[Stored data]
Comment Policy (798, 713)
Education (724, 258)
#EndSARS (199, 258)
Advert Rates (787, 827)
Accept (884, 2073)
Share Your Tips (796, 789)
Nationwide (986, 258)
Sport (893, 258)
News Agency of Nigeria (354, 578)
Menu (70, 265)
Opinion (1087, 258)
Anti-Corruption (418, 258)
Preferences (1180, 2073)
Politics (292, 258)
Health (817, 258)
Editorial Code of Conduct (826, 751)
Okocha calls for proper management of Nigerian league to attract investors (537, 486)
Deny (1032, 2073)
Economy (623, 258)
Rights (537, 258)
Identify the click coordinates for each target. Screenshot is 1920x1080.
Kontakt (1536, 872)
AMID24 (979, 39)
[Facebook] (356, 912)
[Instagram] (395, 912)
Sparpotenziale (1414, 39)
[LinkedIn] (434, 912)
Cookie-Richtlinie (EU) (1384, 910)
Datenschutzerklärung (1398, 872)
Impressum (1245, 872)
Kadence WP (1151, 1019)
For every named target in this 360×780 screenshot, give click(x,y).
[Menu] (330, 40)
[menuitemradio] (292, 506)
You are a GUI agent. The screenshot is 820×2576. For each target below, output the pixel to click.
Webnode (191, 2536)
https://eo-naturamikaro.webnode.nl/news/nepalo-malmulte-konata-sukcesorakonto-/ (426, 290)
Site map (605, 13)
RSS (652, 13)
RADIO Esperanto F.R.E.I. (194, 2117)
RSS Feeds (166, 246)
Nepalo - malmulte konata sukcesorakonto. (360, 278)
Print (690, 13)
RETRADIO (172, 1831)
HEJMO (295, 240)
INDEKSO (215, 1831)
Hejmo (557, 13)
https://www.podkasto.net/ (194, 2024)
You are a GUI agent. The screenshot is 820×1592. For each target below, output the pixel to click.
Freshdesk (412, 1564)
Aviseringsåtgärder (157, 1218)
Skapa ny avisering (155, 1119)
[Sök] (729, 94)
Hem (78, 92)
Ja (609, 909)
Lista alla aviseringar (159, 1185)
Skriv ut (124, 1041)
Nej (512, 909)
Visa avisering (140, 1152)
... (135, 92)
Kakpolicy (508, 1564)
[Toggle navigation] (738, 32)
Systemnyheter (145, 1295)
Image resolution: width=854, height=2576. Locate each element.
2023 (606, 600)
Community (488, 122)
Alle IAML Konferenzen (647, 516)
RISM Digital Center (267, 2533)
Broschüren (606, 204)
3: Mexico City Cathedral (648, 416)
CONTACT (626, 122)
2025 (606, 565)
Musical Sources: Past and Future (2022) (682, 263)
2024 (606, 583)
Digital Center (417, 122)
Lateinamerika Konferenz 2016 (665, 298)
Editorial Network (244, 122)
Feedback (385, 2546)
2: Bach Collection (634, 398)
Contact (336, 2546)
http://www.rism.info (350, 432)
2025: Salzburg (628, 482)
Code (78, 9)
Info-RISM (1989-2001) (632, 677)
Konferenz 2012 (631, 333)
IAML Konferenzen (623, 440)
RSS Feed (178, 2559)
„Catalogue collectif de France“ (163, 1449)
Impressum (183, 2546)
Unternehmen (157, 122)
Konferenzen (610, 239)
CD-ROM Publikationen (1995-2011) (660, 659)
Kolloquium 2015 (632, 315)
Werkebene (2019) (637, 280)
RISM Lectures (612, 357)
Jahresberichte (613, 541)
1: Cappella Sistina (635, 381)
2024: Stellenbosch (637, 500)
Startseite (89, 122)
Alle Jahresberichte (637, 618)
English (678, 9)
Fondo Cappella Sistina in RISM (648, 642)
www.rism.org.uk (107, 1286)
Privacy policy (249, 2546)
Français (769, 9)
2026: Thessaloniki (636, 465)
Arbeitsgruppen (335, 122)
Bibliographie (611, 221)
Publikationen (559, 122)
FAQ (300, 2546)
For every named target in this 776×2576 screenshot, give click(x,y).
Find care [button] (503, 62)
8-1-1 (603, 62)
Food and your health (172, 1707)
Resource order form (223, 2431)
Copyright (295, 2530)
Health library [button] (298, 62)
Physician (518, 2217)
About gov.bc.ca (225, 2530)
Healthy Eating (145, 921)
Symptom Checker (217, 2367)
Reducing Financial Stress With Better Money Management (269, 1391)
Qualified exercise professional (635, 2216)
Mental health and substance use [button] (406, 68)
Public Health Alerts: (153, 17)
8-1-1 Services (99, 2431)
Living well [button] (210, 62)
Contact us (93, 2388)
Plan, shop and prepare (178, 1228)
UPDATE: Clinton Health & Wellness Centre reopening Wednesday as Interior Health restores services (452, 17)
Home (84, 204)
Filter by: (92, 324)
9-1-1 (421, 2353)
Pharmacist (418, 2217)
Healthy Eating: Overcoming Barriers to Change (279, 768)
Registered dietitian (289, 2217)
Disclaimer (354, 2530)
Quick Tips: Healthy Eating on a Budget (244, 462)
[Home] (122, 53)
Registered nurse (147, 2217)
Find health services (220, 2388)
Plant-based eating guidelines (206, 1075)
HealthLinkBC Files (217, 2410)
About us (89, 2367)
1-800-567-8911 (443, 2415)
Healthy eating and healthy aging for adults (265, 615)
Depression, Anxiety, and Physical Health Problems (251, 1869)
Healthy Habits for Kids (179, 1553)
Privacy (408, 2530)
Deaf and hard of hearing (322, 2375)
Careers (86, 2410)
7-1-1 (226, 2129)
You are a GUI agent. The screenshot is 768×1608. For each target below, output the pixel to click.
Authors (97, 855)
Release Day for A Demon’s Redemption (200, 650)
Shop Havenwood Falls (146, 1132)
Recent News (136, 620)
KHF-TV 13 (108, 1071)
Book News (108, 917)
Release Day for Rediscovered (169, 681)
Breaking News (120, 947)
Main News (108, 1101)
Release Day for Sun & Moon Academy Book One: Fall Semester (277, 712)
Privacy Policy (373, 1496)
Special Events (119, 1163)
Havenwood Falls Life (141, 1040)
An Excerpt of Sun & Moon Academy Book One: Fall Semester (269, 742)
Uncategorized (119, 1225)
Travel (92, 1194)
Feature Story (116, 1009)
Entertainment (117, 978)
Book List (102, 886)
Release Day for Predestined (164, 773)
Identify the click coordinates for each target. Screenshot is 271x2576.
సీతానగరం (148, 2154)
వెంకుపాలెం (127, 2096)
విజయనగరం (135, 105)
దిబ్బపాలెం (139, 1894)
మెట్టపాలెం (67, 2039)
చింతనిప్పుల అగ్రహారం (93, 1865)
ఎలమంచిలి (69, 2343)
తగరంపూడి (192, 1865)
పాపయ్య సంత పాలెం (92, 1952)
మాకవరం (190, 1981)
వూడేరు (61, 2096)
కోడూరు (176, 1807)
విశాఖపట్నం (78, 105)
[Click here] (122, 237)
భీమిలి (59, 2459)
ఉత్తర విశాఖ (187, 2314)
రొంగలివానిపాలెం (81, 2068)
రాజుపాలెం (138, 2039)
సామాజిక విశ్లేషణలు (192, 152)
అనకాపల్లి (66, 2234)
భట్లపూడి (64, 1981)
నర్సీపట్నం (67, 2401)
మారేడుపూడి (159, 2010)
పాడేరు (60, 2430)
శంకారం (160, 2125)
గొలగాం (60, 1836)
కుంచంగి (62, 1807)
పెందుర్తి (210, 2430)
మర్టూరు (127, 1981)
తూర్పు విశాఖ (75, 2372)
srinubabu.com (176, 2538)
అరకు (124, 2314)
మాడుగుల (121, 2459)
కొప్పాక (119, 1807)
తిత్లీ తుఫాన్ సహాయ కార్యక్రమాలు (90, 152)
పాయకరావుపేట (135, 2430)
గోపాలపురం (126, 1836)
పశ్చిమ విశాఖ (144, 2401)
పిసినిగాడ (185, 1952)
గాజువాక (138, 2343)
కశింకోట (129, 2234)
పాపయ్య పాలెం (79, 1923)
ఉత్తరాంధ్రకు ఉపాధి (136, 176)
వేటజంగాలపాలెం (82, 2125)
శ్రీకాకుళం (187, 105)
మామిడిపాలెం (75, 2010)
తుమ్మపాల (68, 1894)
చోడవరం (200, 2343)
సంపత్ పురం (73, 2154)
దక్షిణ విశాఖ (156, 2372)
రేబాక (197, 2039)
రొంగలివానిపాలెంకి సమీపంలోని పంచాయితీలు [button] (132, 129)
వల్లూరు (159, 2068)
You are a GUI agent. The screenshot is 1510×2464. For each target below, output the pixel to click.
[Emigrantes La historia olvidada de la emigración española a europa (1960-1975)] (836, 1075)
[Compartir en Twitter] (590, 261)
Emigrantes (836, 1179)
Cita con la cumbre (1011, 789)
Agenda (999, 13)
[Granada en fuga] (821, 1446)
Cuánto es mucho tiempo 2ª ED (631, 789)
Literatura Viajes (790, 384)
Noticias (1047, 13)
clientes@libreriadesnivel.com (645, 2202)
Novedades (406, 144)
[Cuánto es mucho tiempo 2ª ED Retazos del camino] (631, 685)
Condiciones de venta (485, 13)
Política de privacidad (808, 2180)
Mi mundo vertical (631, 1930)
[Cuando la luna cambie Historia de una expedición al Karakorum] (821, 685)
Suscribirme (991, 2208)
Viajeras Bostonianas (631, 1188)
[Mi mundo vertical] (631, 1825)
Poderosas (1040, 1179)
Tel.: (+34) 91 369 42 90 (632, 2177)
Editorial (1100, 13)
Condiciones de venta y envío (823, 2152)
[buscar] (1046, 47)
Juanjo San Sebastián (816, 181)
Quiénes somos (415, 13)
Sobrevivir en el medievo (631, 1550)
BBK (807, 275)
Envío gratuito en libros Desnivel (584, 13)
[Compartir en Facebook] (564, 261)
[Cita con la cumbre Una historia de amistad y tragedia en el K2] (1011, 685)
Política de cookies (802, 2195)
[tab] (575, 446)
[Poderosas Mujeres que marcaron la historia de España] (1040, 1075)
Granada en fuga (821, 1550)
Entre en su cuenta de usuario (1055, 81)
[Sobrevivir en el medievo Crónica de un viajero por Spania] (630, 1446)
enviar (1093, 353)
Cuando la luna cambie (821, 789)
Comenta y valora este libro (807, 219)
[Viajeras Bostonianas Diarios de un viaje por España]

▶ WHAT IS BEING ASKED:
Send back an exact copy of only the lines from the line with "తగరంపూడి (192, 1865)" up to and including the line with "Noticias (1047, 13)" in the data above.

▶ EXPECTED ANSWER:
తగరంపూడి (192, 1865)
పాపయ్య సంత పాలెం (92, 1952)
మాకవరం (190, 1981)
వూడేరు (61, 2096)
కోడూరు (176, 1807)
విశాఖపట్నం (78, 105)
[Click here] (122, 237)
భీమిలి (59, 2459)
ఉత్తర విశాఖ (187, 2314)
రొంగలివానిపాలెం (81, 2068)
రాజుపాలెం (138, 2039)
సామాజిక విశ్లేషణలు (192, 152)
అనకాపల్లి (66, 2234)
భట్లపూడి (64, 1981)
నర్సీపట్నం (67, 2401)
మారేడుపూడి (159, 2010)
పాడేరు (60, 2430)
శంకారం (160, 2125)
గొలగాం (60, 1836)
కుంచంగి (62, 1807)
పెందుర్తి (210, 2430)
మర్టూరు (127, 1981)
తూర్పు విశాఖ (75, 2372)
srinubabu.com (176, 2538)
అరకు (124, 2314)
మాడుగుల (121, 2459)
కొప్పాక (119, 1807)
తిత్లీ తుఫాన్ సహాయ కార్యక్రమాలు (90, 152)
పాయకరావుపేట (135, 2430)
గోపాలపురం (126, 1836)
పశ్చిమ విశాఖ (144, 2401)
పిసినిగాడ (185, 1952)
గాజువాక (138, 2343)
కశింకోట (129, 2234)
పాపయ్య పాలెం (79, 1923)
ఉత్తరాంధ్రకు ఉపాధి (136, 176)
వేటజంగాలపాలెం (82, 2125)
శ్రీకాకుళం (187, 105)
మామిడిపాలెం (75, 2010)
తుమ్మపాల (68, 1894)
చోడవరం (200, 2343)
సంపత్ పురం (73, 2154)
దక్షిణ విశాఖ (156, 2372)
రేబాక (197, 2039)
రొంగలివానిపాలెంకి సమీపంలోని పంచాయితీలు [button] (132, 129)
వల్లూరు (159, 2068)
You are a GUI agent. The screenshot is 1510×2464. For each target below, output the pixel to click.
[Emigrantes La historia olvidada de la emigración española a europa (1960-1975)] (836, 1075)
[Compartir en Twitter] (590, 261)
Emigrantes (836, 1179)
Cita con la cumbre (1011, 789)
Agenda (999, 13)
[Granada en fuga] (821, 1446)
Cuánto es mucho tiempo 2ª ED (631, 789)
Literatura Viajes (790, 384)
Noticias (1047, 13)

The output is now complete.